The purpose of this post is just to encourage you to try and keep trying if you are having difficulties. Don't try to learn of a cheap knife, get a decent chef knife and start with that. Know that when I started learning, I never even heard of a burr, I had no idea what the fundamentals were. I was simply pushing the edge of my knife over a whetstone and couldn't understand why it wasn't getting sharper. There was no Internet then, I had no one to ask but I kept at it and I suppose I got lucky and made some small improvements in the edges and that was enough to keep the spark alive.




 

If you have questions or things you would like me to talk about her just let me know.

Peter

Friday, 12 January 2018

My new favourite stones


     There was a time when owning a water stone as coarse as 120 grit wouldn't even enter my mind. I couldn't have imagined finding a use for one. That was due to ignorance on my part and even if I did have access to a 120 grit stone at that time I wouldn't have been skilled enough or have the knowledge to get what I could from it.
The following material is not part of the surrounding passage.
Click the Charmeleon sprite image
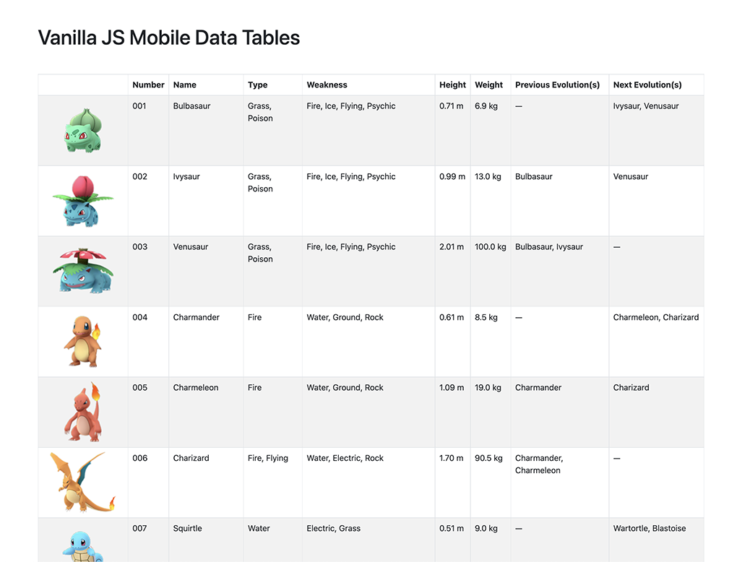This screenshot has width=750, height=562. point(83,412)
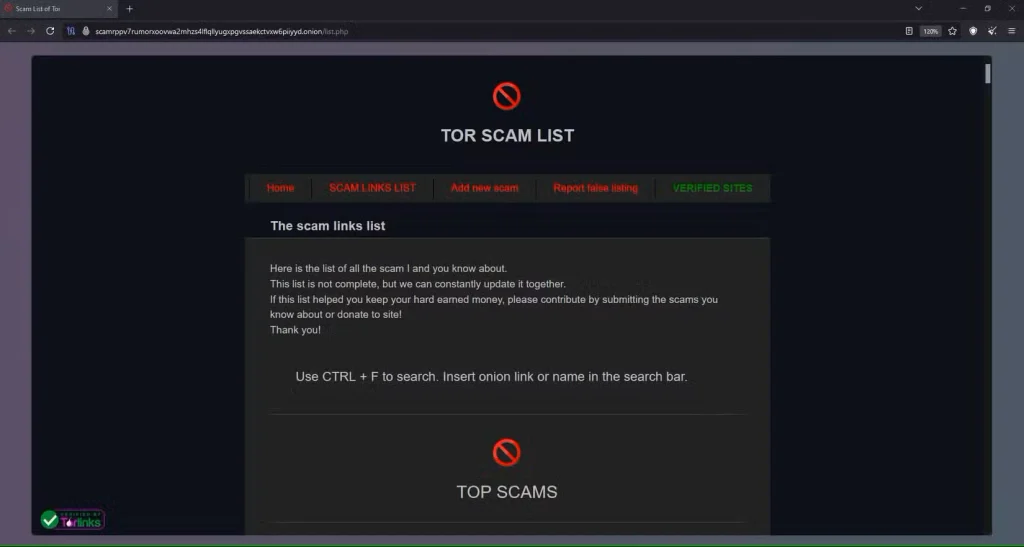Open a new tab with plus button
The height and width of the screenshot is (547, 1024).
point(129,8)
    That was ten years go and things have changed.



    I now own the Shapton Glass 120 and Shapton Pro 120.


    For the person who sharpens his/her own knives, these stones would likely not be necessary and if you do sharpen your own knives, kudos to you, not many people do that.
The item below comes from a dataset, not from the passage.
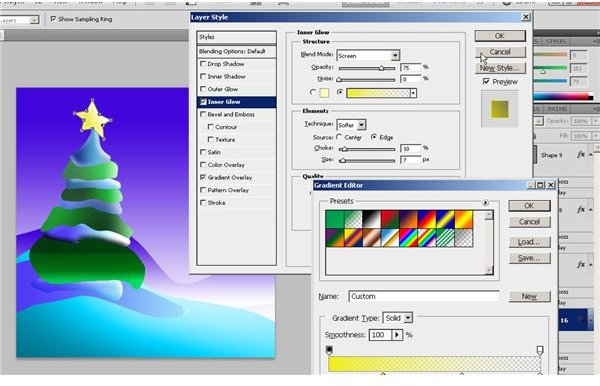Choose the rainbow spectrum gradient preset
Viewport: 600px width, 386px height.
408,238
   For me however, a man who sharpens other peoples knives daily, these are now quite often the first stones I pick up. I like them both the same actually and I got the Glass from Fendrihans.ca and the Shapton Pro 120 off of Amazon.

   Why do I like them so much?

   They do a superb job of setting the bevels and forming a burr rapidly with moderate pressure. I often follow up with an 800 grit Naniwa Professional stone and the results have really been quite good and I have become quite reliant on these stones.  Some would say that they are to coarse and you will remove to much metal needlessly and therefore reduce the life of a knife. If one were to use to much pressure, yes, but that is true with any coarse stone.  The bottom line for me is that the fatigued metal has to come off. Why not use a stone that is extremely effective at doing that and one that sets the stage for sharpening success. I have tested these stones on about 200 knives so far and I think they are fantastic.

  Again, not something the average sharpener may need if you own a 500 grit stone for example but for repairs, thinning and sharpening very dull knives, they excel.




All the best and thank you so much for being here.